Getting Data out of the Virtual Machine (into Windows)
VirtualBox helpfully provides the ability to share a folder between the guest OS (the Xubuntu image) and the host OS (whatever you’re running, in my case Windows). To do that as of 11/23/09, click the Devices menu entry at the top of the VirtualBox window, and select Shared Folders. Click the Add button on the right, click the dropdown under Folder Path and choose Other. Select the folder you want to share, and give it a name (I shared my Desktop, so i just called it Desktop). Click OK on both dialog boxes.
Now you need to mount the shared folder, so you can access it in the guest OS. Open a Terminal and type the following (replacing Desktop with the name you chose for the folder you shared):
> sudo mount.vboxsf Desktop /media/windows-share
Now, double-click the File System icon on the Desktop in the VirtualBox image, and double-click the media folder. The shared folder you selected will appear there as windows-share, and you can exchange data with your computer’s regular file system using that folder.
I already set up the VirtualBox image with all the scripts and data you should need to get started, but here are some links in case you need to repl
icate some of these steps or if you need to find the original Enron source data.
- My Slides from the Defrag 2009 Conference (Slide 15 links to a bunch of great papers)
- How to load a MySQL dump into a database
- VirtualBox Shared Folder information
- Accessing MySQL from Python (annoying 4-page format, but great tutorial)
- Original Enron Source Data (don’t even bother if you’re running Windows; the folks who put this data up ended all the filenames with a period, so you won’t be able to open any of them)
- Enron Data as a MySQL dump (this is what I loaded into the image)
- Enron Data as an Outlook .PST file (thanks to Pete Warden, founder of Mailana, one of Baydin’s fellow TechStars companies that is also focused on email)

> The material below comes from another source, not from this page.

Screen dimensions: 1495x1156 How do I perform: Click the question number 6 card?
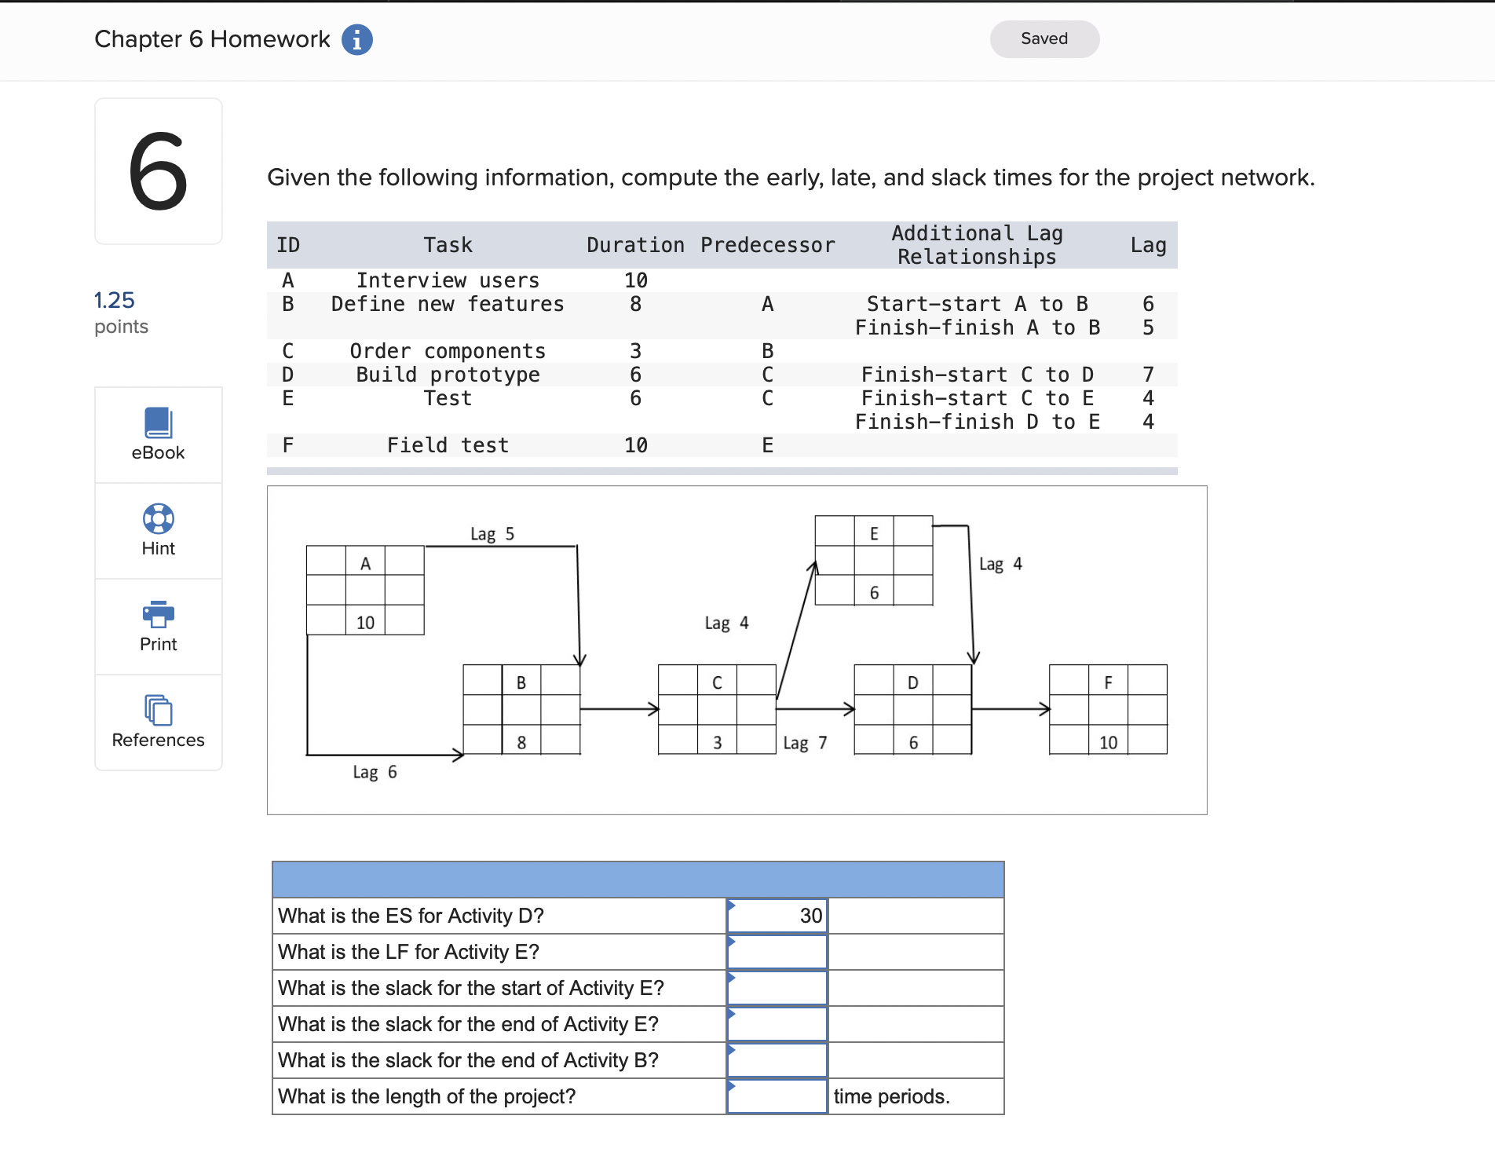(x=158, y=170)

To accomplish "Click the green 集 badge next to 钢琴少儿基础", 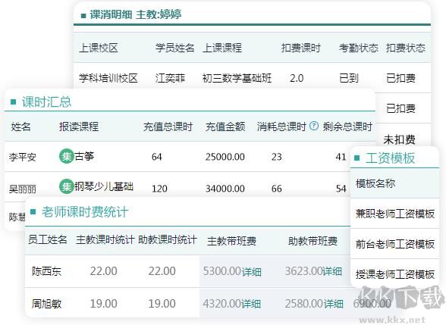I will pyautogui.click(x=66, y=186).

- A bunch of other Enron Data links
November 27, 2009
..]another great source of information on this subjectis ,www.baydin.com,..]
December 30, 2009
Thanks for the post and additional useful tools. I thought I might note that as it happens, the EDRM group (http://www.edrm.net) recently released a comprehensive source of the Enron email data including attachments. Folder structures seem well preserved, although generally rich text was lost from these data a long time ago and that’s also true here. It’s rare to be able to grab the corpus with attachments however. These data are available in the form of a 19GB set of downloadable zipped .PST files that becomes about 43GB of data – perfect for Windows users – right here: http://edrm.net/activities/projects/data-set
Group Product Manager – Enterprise Vault
January 12, 2010
That’s fantastic, Nick! Thanks for the link.